Ne repiquez jamais en plein soleil ni aux heures chaudes. Le matin ou en fin de journée, par temps couvert si possible, le plant souffre beaucoup moins et la reprise est bien plus sûre.
Questions fréquentes
Faut-il vraiment pincer la racine au repiquage ?
Ce pralinage n'est pas obligatoire, mais il aide la plante à former un chevelu de racines plus ramifié plutôt qu'une seule racine plongeante. C'est utile pour les tomates et les choux, moins pour les légumes à racine pivotante comme la carotte, qu'on ne repique d'ailleurs pas.

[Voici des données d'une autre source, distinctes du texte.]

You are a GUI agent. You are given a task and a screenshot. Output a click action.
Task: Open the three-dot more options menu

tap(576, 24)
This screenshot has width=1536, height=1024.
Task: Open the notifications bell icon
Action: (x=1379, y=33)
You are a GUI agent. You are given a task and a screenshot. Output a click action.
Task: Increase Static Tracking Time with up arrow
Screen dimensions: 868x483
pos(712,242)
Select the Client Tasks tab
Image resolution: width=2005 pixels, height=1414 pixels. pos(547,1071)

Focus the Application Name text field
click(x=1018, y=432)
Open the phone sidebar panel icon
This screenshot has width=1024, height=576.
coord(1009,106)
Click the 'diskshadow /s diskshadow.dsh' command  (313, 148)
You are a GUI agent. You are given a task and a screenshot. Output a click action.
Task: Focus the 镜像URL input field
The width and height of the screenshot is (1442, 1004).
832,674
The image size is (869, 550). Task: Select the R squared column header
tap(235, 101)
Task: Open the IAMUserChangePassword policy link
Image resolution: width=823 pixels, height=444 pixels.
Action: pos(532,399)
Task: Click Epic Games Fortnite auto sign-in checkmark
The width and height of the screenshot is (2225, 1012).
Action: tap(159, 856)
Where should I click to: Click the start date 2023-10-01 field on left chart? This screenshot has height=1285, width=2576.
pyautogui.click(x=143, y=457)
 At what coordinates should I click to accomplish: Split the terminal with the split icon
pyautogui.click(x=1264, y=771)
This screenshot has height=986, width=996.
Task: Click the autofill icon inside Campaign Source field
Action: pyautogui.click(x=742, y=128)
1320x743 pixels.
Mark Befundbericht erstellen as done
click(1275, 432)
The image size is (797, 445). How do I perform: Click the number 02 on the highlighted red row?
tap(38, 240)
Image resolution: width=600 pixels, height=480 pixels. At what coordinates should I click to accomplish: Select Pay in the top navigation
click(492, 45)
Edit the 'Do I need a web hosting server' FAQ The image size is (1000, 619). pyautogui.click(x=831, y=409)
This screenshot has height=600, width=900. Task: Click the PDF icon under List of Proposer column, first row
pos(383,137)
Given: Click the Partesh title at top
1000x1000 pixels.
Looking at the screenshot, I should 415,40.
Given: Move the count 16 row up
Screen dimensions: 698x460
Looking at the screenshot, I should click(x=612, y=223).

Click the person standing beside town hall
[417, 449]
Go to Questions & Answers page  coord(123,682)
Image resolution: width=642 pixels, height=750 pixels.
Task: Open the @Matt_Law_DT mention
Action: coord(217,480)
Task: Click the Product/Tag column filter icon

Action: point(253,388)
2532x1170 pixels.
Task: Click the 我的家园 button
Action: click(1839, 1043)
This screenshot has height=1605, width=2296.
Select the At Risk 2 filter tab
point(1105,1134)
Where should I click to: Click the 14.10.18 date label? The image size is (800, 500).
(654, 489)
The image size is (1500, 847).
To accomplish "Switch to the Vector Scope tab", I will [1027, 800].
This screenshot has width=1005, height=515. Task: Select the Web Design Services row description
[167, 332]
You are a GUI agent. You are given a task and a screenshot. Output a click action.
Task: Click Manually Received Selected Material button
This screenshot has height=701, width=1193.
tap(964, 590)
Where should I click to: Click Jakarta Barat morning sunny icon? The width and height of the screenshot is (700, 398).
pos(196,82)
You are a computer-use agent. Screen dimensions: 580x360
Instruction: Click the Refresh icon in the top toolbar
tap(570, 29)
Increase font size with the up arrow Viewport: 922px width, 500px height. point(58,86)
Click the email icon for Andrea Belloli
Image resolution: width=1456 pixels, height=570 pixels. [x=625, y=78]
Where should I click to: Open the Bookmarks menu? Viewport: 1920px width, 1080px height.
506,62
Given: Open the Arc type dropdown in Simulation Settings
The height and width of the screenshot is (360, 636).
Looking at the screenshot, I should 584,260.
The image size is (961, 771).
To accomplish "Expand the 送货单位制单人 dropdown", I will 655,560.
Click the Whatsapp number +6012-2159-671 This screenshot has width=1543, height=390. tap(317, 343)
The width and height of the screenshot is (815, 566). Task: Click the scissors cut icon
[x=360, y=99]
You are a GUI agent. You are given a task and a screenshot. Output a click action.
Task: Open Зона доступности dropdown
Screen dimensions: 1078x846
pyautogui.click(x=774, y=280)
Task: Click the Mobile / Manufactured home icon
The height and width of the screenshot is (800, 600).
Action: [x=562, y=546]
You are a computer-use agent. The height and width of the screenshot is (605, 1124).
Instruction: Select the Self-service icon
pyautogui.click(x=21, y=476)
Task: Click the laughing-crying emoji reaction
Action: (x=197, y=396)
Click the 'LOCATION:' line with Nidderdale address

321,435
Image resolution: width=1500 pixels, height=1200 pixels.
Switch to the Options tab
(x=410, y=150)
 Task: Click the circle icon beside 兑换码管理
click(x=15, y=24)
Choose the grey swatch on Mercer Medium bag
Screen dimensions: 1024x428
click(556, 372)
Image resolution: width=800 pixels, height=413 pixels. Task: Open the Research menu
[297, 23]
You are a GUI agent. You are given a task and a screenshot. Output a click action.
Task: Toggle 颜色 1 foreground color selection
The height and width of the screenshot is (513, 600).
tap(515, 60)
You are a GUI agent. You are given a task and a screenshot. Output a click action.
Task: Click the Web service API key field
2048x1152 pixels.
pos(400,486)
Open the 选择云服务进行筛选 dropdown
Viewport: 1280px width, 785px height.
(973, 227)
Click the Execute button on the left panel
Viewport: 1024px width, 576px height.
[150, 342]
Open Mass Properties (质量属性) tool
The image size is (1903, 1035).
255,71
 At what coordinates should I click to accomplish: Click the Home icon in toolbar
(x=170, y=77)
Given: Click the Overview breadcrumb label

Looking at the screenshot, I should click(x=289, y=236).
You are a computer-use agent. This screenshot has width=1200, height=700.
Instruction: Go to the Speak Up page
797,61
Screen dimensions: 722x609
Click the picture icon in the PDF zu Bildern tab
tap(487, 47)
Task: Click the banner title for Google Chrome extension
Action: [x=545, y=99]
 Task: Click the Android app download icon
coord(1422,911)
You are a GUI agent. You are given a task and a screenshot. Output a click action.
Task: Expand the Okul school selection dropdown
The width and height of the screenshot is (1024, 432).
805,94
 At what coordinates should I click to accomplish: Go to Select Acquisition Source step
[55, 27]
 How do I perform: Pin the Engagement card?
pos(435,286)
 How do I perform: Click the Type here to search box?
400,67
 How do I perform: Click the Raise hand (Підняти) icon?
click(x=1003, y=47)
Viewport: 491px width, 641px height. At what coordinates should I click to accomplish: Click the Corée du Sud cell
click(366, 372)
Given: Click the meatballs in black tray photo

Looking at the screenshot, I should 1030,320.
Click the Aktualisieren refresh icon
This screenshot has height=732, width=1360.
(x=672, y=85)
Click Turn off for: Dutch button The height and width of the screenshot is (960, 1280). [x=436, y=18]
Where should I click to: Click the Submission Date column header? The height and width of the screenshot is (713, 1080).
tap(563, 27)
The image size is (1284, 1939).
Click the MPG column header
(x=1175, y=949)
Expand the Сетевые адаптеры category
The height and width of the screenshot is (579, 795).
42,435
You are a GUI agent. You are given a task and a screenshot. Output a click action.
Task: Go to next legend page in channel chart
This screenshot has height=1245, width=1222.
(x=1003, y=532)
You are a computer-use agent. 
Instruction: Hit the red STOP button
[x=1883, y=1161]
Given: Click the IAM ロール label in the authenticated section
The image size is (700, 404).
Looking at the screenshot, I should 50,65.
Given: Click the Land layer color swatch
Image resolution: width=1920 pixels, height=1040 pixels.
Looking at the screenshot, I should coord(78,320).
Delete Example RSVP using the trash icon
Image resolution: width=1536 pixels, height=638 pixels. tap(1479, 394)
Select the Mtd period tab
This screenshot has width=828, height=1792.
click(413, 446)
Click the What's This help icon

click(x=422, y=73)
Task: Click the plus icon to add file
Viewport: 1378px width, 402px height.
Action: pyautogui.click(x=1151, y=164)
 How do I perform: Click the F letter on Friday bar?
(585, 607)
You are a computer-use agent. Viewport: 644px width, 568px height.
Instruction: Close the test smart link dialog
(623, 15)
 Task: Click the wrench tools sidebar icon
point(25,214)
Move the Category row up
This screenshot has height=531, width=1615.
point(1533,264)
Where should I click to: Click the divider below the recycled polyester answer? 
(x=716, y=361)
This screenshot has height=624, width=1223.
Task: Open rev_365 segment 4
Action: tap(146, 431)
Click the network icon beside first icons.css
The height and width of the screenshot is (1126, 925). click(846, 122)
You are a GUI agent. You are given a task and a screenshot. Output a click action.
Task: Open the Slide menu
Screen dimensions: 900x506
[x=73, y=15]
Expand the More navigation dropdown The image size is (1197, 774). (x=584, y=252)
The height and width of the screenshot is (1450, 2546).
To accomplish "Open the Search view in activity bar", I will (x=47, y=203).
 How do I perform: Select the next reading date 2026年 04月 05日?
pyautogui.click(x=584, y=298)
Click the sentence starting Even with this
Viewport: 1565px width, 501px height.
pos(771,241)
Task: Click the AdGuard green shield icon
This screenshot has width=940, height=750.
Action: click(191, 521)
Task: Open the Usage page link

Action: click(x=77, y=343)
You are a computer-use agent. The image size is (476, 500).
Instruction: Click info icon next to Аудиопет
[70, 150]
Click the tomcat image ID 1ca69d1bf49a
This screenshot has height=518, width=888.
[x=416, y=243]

Mes plants flétrissent après le repiquage, est-ce grave ?
Non, c'est une réaction normale. Les racines dérangées peinent un jour ou deux à absorber l'eau. Maintenez le substrat frais, mettez à l'ombre, et le plant se redresse rapidement. S'il jaunit durablement, c'est sans doute un excès d'eau.
Tous les légumes se repiquent-ils ?
Non. Les légumes à racine pivotante comme la carotte, le radis, le panais ou les haricots se sèment directement en place, car le repiquage déforme leur racine. On réserve le repiquage aux légumes qui supportent bien la transplantation, comme les tomates, salades, choux et poireaux.